Data
———

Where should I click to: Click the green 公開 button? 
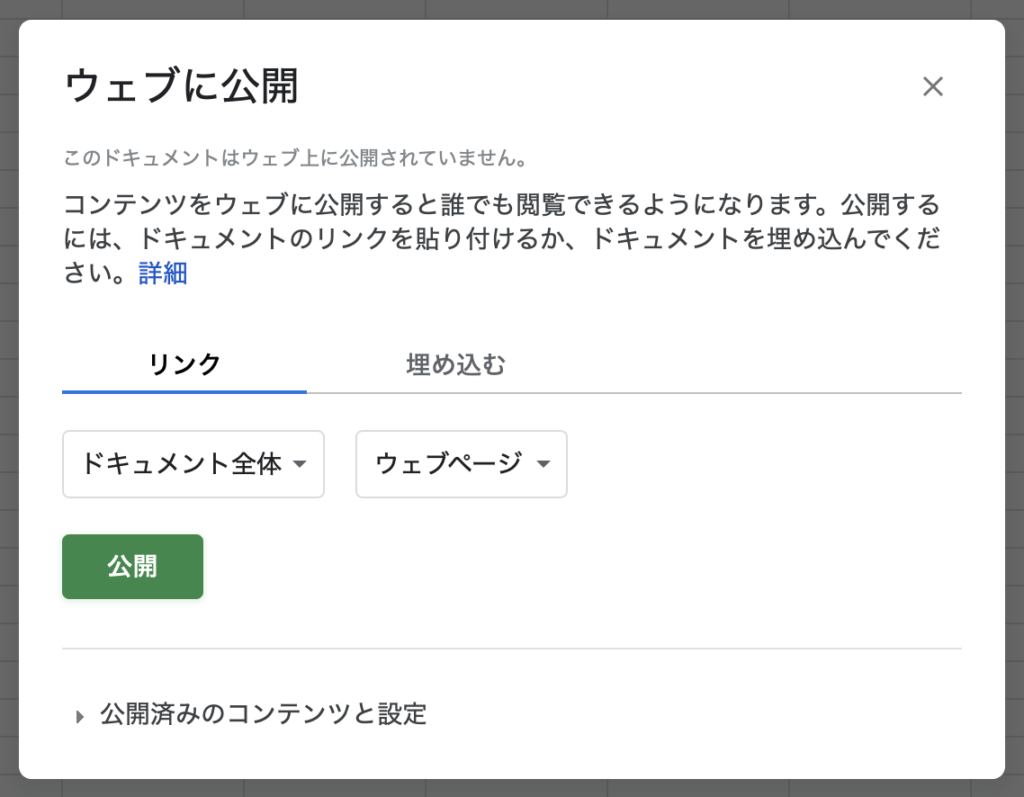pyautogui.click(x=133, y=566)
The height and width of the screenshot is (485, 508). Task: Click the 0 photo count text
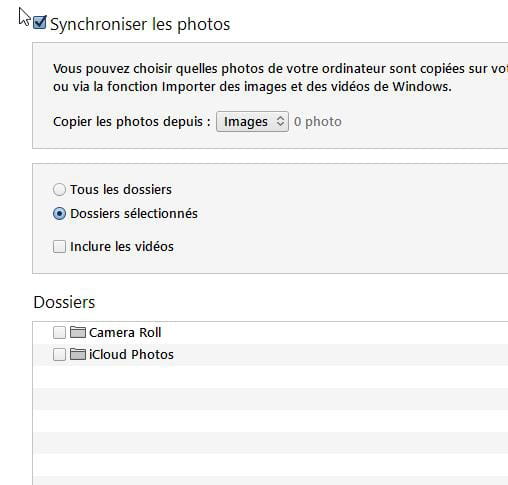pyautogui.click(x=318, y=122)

———

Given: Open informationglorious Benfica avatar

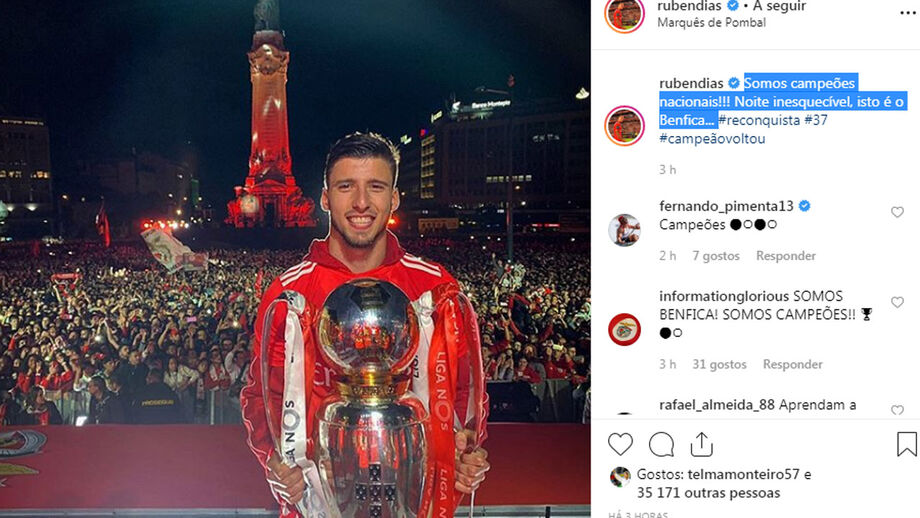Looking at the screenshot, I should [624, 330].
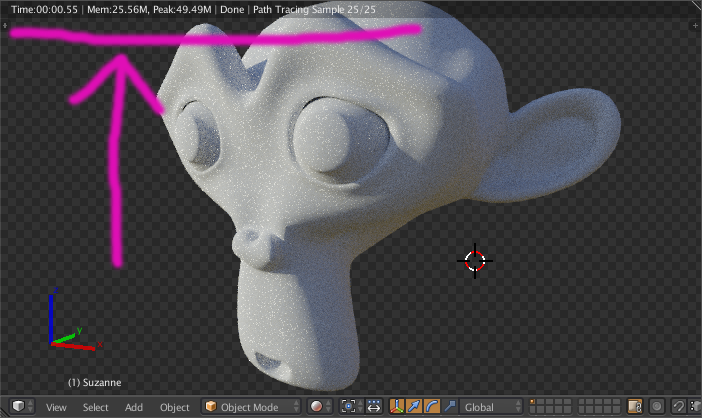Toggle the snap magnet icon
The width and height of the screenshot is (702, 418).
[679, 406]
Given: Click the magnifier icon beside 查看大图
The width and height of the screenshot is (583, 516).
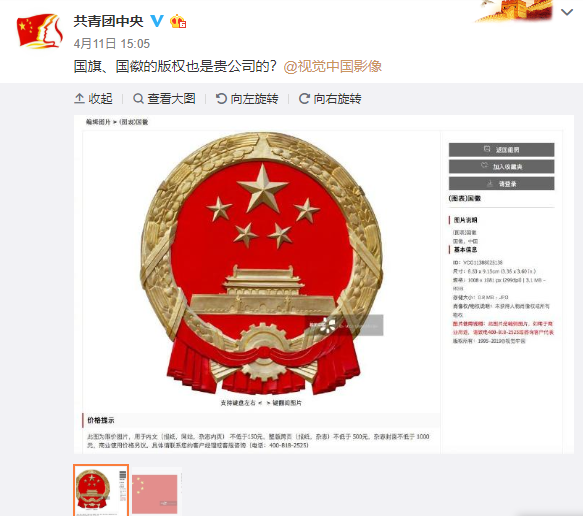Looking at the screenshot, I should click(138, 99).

———

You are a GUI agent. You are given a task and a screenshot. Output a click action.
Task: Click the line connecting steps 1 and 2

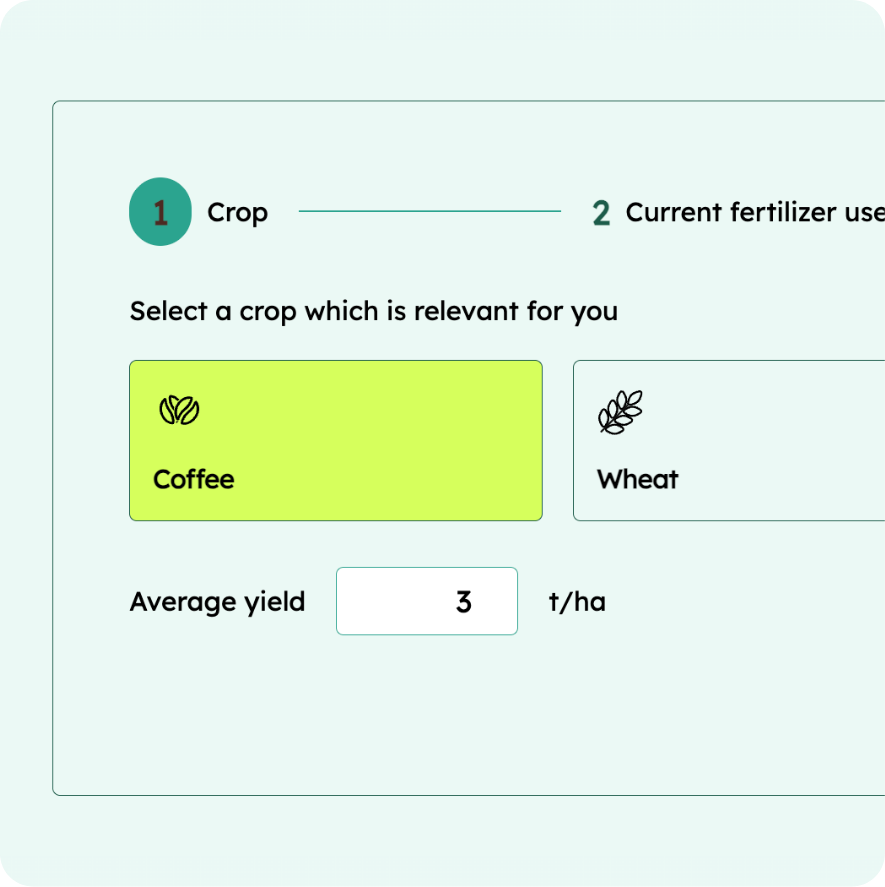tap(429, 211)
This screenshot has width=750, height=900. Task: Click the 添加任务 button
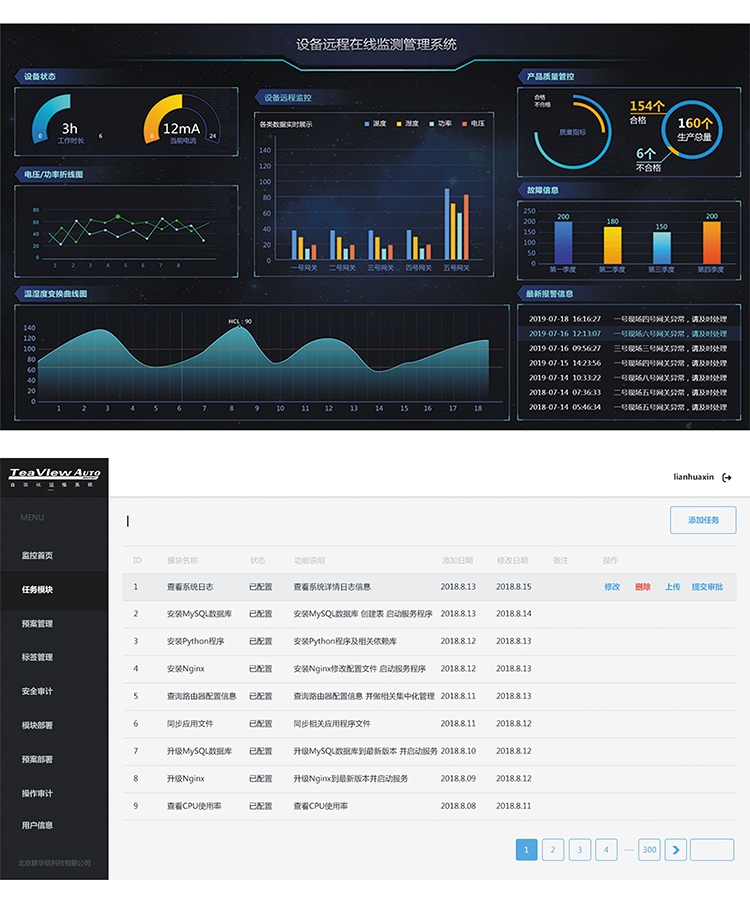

———

What the task asks
Copy the records verbatim, starting at the line containing "Given: Click the magnifier icon beside 查看大图" and ending at the line containing "Looking at the screenshot, I should click(138, 99).", with both of those lines included. Do not include the pictures.

Answer below
Given: Click the magnifier icon beside 查看大图
The width and height of the screenshot is (583, 516).
Looking at the screenshot, I should click(138, 99).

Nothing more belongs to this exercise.